Do yourself a favour and read the book.


----------



## ReadWryt (Jul 28, 2002)

Middle-earde (Middle-earthe) being the middle english term for the "Land in between the waters", Middle-earth was meant to be an ancient prehistoric representation of our own Earth. Tolkien created the mythology after being heartstruck by the fact that England had no mythology of it's own. Here is this poor philologist reading everything he can get his hands on in the most arcane and ancient languages, most of the content of which being mythological in nature, and England was bereft of any mythology of her own. If anyone is interested I could quote the places in "The Letters of J.R.R. Tolkien" where he discusses the fact that Middle-earth is our Earth...


----------



## Walter (Jul 29, 2002)

If memory serves me well, the first occurrence of men-like creatures can be dated roughly a million of years ago. The first civilizations we know of can be dated roughly some thousands of years ago. So - there should be room enough in between for 3, 4 or 5 ages of Mittelerde...


----------



## Jon (Jul 31, 2002)

Luthiniel - are you sure Slavs are mainly blond? I thought they were mostly dark haired and eyes with paler skin. For example Yugoslavians are dark.

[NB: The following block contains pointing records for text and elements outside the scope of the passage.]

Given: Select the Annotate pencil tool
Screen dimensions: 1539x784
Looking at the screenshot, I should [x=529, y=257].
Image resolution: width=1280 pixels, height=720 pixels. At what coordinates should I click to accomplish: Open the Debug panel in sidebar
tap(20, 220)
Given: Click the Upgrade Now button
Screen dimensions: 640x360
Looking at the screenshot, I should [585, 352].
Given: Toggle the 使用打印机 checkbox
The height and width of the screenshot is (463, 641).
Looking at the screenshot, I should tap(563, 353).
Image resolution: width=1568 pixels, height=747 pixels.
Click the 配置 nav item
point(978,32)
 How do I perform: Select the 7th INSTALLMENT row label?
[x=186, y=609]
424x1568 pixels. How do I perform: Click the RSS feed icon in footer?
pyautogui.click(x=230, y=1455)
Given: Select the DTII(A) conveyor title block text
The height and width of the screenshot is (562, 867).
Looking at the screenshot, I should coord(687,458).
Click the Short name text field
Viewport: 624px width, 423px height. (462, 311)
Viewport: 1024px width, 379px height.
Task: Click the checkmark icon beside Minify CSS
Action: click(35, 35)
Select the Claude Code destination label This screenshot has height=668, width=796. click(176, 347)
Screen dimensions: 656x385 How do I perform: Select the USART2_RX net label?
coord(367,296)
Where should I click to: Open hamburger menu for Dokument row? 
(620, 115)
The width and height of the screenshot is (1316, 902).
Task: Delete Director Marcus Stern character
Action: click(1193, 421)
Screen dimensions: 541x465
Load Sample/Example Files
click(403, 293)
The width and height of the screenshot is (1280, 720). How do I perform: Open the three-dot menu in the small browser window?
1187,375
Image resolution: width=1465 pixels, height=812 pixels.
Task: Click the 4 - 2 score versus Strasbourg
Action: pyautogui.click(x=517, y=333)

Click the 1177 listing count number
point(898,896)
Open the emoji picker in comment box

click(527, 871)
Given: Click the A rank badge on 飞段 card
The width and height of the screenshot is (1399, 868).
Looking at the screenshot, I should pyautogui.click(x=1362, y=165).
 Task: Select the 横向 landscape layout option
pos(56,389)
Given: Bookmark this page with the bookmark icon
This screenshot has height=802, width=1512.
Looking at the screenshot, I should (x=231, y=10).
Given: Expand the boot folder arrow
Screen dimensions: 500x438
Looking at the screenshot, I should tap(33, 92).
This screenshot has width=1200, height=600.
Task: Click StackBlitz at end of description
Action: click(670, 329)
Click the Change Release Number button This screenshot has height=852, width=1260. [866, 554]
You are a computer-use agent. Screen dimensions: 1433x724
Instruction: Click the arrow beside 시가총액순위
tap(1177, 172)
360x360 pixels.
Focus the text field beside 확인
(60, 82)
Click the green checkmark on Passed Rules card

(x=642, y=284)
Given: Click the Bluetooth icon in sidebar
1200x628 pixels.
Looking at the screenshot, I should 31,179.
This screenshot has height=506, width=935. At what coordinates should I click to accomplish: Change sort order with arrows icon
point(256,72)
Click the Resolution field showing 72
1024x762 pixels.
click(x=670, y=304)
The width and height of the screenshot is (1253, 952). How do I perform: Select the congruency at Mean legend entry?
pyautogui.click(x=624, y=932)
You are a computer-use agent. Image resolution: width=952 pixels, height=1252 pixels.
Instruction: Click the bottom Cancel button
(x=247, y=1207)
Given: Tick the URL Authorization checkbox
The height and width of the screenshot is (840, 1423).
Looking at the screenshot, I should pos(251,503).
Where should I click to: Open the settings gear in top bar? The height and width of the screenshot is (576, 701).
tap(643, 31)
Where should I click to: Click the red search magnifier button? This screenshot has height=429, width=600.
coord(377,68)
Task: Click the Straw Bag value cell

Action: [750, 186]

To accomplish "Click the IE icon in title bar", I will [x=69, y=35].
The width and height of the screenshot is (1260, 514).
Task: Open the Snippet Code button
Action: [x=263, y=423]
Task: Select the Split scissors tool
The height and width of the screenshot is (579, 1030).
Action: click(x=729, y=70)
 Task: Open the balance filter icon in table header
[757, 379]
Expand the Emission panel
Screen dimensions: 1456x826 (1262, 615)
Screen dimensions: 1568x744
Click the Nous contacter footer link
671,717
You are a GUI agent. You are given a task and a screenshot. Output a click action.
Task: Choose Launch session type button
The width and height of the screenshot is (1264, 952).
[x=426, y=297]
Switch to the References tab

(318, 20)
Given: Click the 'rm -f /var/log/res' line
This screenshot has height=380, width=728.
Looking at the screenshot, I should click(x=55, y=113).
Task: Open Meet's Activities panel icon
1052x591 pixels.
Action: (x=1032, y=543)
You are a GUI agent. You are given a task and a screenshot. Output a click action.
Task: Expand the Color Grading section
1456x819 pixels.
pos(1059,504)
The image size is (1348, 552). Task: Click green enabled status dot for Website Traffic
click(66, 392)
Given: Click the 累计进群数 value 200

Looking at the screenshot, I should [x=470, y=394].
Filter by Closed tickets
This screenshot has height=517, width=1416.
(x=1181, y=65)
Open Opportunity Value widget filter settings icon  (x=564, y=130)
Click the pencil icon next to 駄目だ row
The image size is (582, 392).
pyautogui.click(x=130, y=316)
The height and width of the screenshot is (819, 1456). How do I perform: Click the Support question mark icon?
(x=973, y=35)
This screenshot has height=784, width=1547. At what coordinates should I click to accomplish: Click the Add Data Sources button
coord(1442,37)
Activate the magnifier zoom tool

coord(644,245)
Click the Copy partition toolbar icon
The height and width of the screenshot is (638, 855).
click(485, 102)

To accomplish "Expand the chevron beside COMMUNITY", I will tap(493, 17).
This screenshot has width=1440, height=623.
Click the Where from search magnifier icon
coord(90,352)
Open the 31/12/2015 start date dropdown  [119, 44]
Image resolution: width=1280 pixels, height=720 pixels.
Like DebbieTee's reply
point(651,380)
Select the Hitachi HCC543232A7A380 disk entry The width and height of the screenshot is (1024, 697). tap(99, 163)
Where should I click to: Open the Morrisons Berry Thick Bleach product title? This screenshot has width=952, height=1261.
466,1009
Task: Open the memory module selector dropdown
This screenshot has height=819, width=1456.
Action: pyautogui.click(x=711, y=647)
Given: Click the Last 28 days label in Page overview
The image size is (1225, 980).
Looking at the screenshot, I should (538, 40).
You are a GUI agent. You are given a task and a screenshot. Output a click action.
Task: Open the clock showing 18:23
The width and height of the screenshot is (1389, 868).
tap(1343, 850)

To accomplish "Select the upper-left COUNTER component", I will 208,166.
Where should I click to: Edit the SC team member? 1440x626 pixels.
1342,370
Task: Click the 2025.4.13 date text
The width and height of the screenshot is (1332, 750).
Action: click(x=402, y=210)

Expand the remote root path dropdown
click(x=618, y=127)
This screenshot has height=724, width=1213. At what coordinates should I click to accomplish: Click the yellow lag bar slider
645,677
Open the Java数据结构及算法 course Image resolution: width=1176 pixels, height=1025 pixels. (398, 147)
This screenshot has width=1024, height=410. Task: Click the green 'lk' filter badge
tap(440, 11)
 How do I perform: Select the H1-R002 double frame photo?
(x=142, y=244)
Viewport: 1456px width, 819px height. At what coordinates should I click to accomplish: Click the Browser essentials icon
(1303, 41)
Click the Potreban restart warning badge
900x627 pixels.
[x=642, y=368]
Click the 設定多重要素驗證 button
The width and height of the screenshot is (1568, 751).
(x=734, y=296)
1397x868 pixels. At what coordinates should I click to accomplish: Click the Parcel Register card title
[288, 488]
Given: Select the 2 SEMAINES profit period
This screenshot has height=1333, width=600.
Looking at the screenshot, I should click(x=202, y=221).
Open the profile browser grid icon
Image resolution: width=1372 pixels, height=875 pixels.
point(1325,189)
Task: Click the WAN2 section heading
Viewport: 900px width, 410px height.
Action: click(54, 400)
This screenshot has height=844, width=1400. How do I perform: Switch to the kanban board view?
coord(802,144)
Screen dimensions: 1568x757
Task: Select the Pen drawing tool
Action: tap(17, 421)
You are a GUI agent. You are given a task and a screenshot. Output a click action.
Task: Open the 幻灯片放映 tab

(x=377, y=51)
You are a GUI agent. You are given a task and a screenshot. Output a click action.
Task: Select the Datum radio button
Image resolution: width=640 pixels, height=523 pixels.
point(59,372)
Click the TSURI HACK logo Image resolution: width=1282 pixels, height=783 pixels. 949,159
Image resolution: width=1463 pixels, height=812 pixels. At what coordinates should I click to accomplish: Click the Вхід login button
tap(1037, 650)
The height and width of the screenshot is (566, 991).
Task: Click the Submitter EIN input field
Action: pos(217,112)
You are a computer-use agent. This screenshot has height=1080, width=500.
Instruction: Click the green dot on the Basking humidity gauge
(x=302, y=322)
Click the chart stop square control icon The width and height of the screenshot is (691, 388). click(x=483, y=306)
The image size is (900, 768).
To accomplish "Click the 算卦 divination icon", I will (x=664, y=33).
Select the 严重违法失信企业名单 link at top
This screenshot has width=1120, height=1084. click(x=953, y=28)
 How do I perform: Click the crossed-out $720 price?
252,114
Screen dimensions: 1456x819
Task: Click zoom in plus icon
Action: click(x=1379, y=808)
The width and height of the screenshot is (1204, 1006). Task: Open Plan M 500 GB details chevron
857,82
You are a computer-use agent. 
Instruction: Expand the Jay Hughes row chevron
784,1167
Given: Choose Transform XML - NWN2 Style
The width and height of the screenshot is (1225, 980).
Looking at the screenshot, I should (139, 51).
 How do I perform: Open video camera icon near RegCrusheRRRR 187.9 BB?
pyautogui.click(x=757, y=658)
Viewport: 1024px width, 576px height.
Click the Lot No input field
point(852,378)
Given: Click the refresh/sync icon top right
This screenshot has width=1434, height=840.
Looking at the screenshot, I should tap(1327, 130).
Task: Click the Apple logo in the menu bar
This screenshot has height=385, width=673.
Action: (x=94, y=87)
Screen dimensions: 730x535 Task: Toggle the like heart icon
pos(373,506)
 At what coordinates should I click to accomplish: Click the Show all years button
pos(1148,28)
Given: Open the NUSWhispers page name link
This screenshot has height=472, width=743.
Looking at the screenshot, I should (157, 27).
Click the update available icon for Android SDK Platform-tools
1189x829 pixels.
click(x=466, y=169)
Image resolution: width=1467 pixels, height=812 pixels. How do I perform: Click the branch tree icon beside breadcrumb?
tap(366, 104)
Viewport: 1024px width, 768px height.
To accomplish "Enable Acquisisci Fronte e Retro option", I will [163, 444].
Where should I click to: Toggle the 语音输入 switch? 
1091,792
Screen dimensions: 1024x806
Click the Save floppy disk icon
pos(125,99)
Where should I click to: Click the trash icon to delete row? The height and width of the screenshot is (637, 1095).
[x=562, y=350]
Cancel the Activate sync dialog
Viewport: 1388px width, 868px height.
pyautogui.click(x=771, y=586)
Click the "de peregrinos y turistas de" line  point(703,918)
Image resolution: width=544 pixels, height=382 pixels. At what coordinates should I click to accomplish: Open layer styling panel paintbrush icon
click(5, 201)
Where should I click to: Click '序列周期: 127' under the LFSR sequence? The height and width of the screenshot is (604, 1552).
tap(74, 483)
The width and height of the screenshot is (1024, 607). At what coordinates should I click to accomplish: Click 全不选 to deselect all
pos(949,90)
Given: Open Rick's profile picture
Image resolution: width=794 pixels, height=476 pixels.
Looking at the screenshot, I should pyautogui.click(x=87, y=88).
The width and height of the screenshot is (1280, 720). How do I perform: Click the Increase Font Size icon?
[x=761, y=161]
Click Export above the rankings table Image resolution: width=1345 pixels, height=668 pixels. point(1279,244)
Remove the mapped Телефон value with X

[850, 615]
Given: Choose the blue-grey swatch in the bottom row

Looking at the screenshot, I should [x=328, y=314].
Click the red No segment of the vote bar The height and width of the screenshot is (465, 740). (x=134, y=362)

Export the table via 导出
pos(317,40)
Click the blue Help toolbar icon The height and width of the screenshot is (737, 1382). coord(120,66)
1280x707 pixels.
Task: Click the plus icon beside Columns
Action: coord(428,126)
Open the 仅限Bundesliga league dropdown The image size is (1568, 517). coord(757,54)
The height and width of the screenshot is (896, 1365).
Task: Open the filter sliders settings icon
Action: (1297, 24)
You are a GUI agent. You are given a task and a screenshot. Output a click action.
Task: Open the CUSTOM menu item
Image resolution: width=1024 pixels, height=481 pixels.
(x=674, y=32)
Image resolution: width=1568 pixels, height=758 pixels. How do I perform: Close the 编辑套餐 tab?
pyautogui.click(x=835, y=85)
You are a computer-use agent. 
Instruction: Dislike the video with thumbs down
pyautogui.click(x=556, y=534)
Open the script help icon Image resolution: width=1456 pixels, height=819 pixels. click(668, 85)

Why would Tolkien base his story around Bulgaria?


----------



## Lantarion (Aug 1, 2002)

Hmm, odd question.. 
But I happen to believe that Tolkien wanted to loosely set Middle_Earth in Europe, metaphorically. In an excellent (IMO) book I have, the revised edition of the Atlas of Middle-Earth, maps of Arda before and after the great Change are shown; and in each map the is a largeer continent in the far south, connected to Middle-Earth, which is curiously shaped like Africa.. And the north of Middle-Earth (in the Third Age) looks a lot like Scandinavia, IMHO.


----------



## Ceorl (Aug 2, 2002)

I am assume you refer to the maps by David Day? He certainly knows what he is talking about but I dont think any of the Tolkiens ever verified such a map.

He is very good though isn't he?


----------



## Lantarion (Aug 2, 2002)

No, I actually mean the book by Karen Wynn Fonstad.


----------



## Tyaronumen (Aug 2, 2002)

> _Originally posted by ReadWryt _
> *...well, except for the complete lack of any archeological evidence of Elves, Trolls, Balrogs, giant Dwarven caverns or geological evidence that the planet was at one time flat... *




ReadWryt, didn't you know that Eru got rid of all of the evidence, remade the Earth in a round shape, and then placed the dinosaur bones in the Earth to amuse our scientists...?


----------